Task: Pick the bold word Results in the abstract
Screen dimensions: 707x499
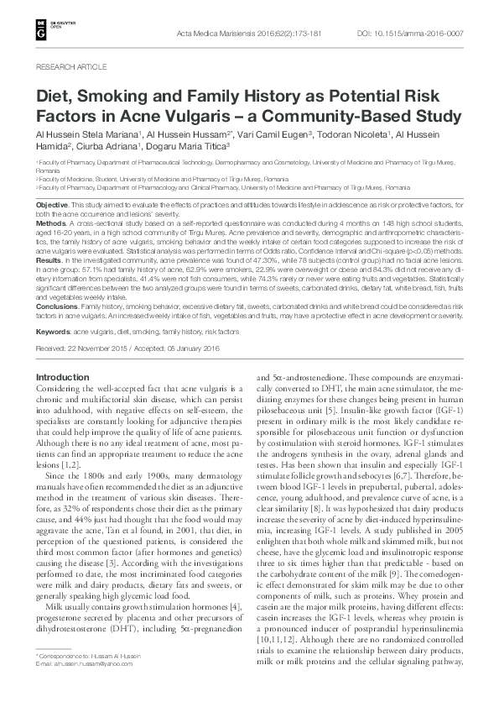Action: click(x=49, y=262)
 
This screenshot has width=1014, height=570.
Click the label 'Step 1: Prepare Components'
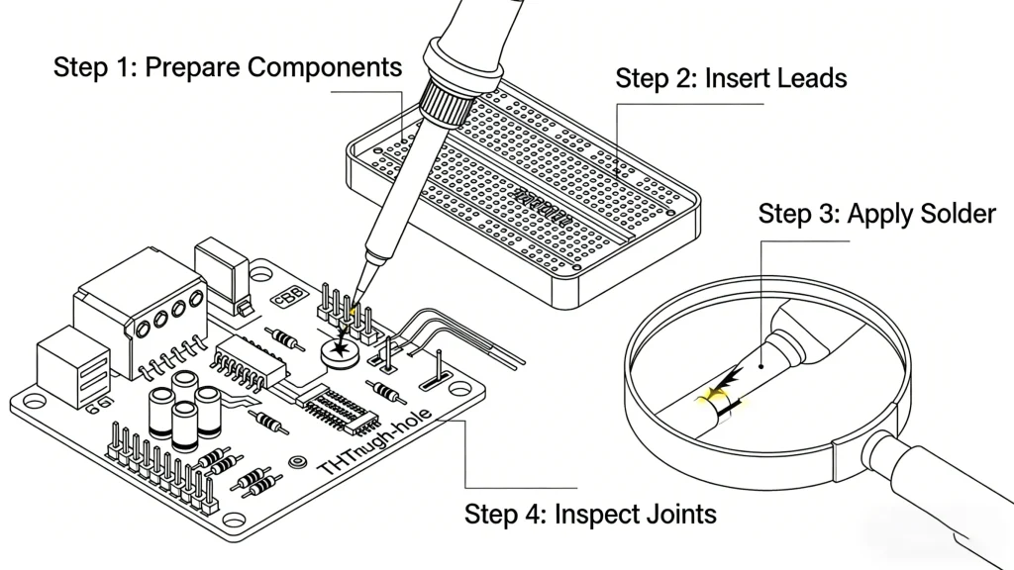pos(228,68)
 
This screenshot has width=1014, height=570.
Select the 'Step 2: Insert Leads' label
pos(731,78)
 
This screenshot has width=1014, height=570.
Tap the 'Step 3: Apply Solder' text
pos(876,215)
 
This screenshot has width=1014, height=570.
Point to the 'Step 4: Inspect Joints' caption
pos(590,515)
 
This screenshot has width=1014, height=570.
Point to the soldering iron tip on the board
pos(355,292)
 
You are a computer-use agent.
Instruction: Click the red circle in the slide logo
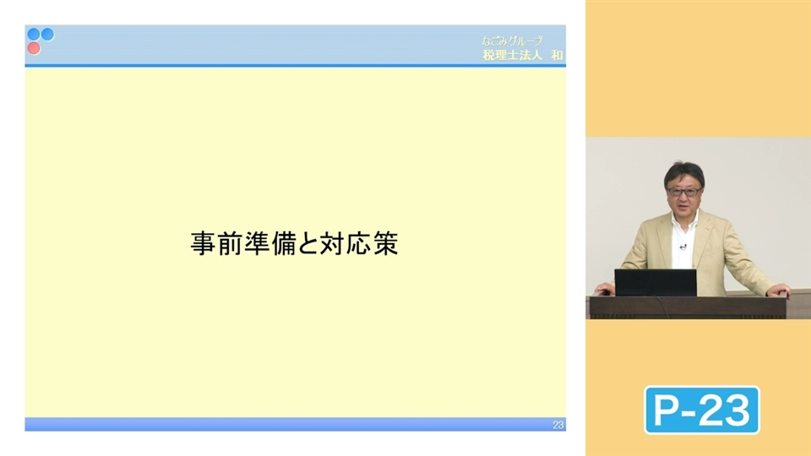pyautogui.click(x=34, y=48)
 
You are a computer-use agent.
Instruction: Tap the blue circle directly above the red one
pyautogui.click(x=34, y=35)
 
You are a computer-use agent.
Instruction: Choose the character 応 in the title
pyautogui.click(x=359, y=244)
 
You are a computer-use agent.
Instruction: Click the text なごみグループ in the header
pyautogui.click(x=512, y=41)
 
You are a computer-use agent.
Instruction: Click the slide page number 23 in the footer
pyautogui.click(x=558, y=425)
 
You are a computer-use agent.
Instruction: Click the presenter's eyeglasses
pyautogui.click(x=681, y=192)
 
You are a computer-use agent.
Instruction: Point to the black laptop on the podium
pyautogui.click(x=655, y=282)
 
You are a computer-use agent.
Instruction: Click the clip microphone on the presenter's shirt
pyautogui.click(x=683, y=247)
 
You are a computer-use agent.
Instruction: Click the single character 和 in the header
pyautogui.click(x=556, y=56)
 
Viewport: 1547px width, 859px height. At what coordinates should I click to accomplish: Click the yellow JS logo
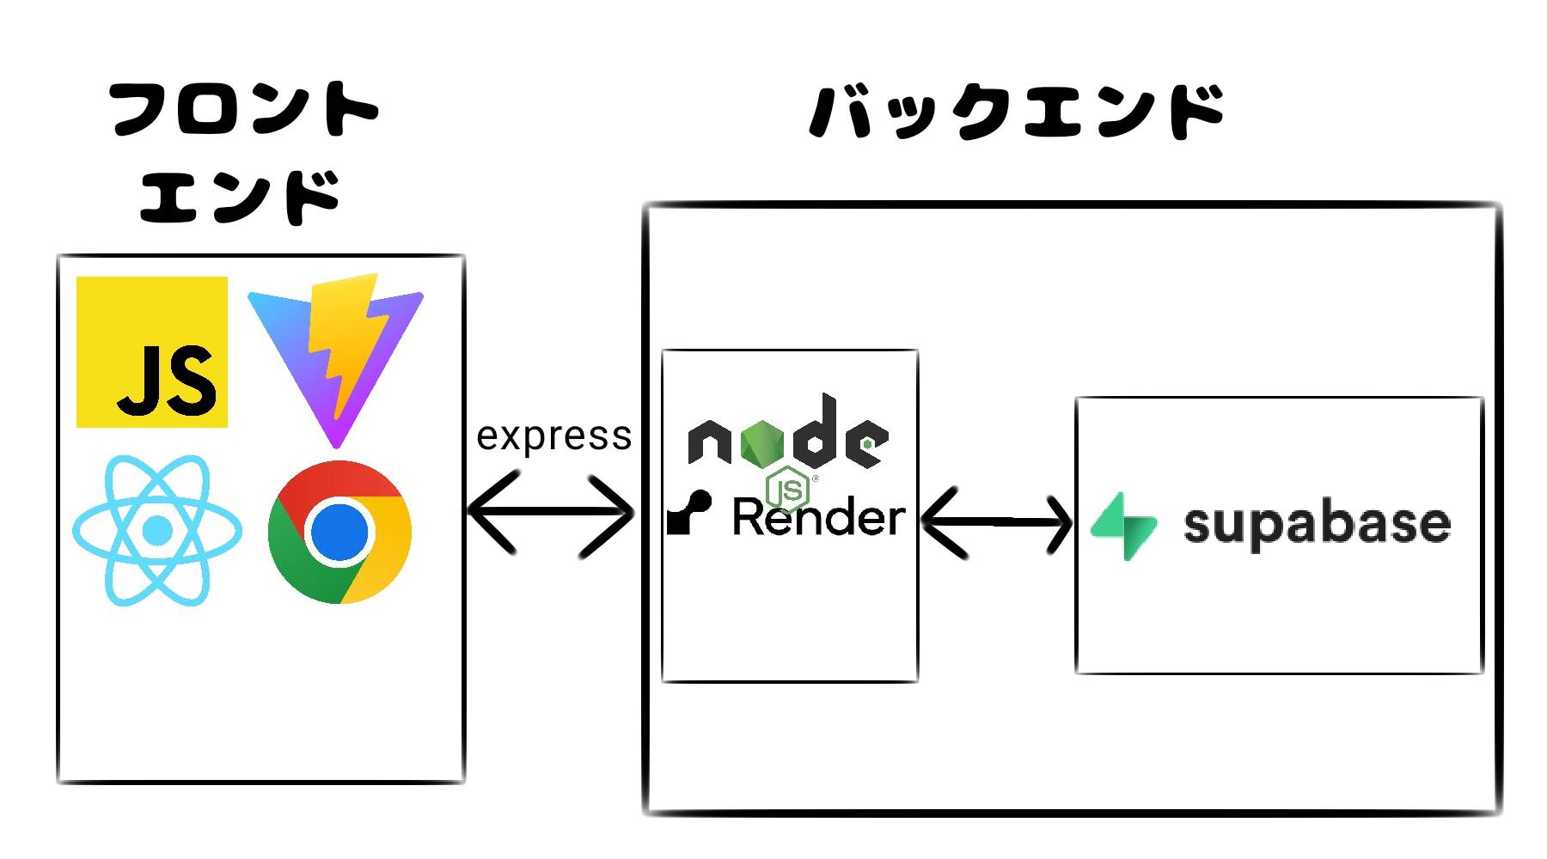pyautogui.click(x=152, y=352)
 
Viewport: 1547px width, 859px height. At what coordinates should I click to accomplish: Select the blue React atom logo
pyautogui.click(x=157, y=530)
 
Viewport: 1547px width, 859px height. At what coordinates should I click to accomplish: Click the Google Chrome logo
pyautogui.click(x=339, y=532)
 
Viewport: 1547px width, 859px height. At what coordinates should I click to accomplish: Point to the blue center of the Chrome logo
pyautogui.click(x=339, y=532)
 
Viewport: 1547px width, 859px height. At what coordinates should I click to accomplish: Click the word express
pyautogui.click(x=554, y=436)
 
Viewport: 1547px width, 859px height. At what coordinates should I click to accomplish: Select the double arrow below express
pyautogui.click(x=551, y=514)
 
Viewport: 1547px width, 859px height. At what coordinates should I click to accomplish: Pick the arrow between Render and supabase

+ + + + + + +

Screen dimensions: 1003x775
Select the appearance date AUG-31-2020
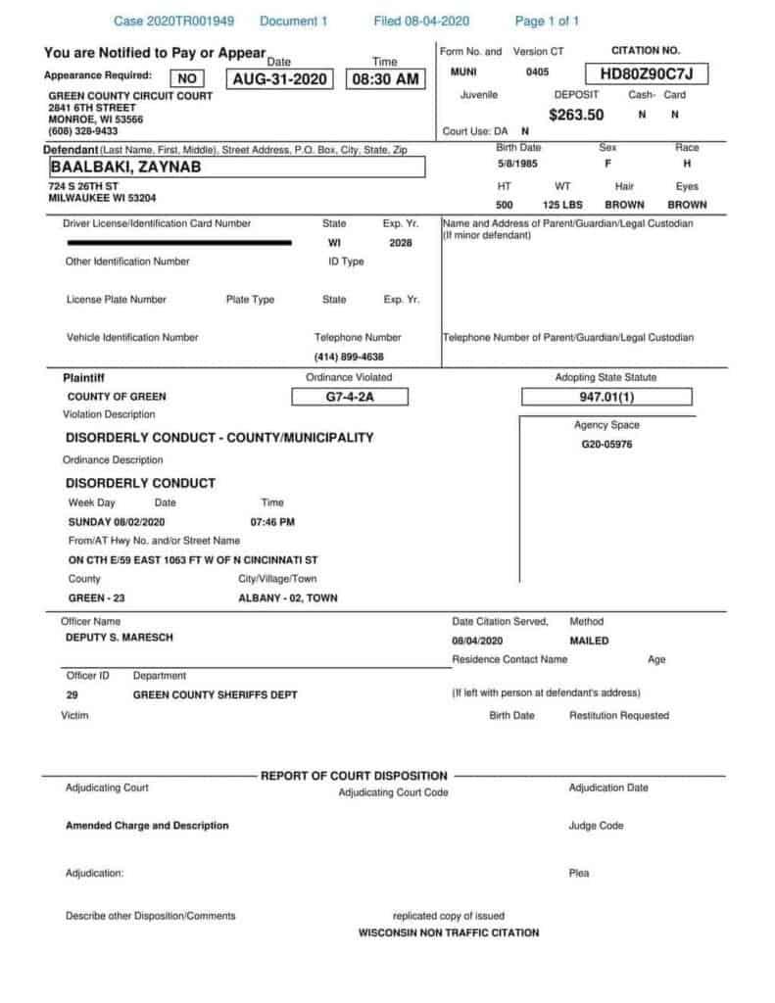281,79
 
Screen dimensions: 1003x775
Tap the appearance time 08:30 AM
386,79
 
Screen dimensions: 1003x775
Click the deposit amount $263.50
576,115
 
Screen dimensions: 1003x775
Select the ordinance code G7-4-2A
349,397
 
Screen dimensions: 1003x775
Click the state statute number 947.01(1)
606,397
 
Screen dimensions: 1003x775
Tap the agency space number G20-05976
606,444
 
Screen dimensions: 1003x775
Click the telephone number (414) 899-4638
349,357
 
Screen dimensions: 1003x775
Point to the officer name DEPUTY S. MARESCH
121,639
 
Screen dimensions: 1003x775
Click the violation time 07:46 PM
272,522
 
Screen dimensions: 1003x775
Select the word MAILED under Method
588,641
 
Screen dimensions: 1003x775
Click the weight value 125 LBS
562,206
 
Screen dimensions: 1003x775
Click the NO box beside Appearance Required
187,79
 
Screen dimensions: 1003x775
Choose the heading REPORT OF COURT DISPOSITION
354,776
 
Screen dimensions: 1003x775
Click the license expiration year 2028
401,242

+ + + + + + +

# TASK INSTRUCTIONS:
Rewrite the listing from the line containing "Task: Pick the" up to and including the line containing "pyautogui.click(x=34, y=35)", replacing "circle" with "dot" and changing nothing else. Leave the pictures out.

# CORRECT OUTPUT:
Task: Pick the bold word Results in the abstract
Screen dimensions: 707x499
Action: click(x=49, y=262)
 
This screenshot has width=1014, height=570.
Click the label 'Step 1: Prepare Components'
pos(228,68)
 
This screenshot has width=1014, height=570.
Select the 'Step 2: Insert Leads' label
pos(731,78)
 
This screenshot has width=1014, height=570.
Tap the 'Step 3: Apply Solder' text
pos(876,215)
 
This screenshot has width=1014, height=570.
Point to the 'Step 4: Inspect Joints' caption
pos(590,515)
 
This screenshot has width=1014, height=570.
Point to the soldering iron tip on the board
pos(355,292)
 
You are a computer-use agent.
Instruction: Click the red dot in the slide logo
pyautogui.click(x=34, y=48)
 
You are a computer-use agent.
Instruction: Tap the blue dot directly above the red one
pyautogui.click(x=34, y=35)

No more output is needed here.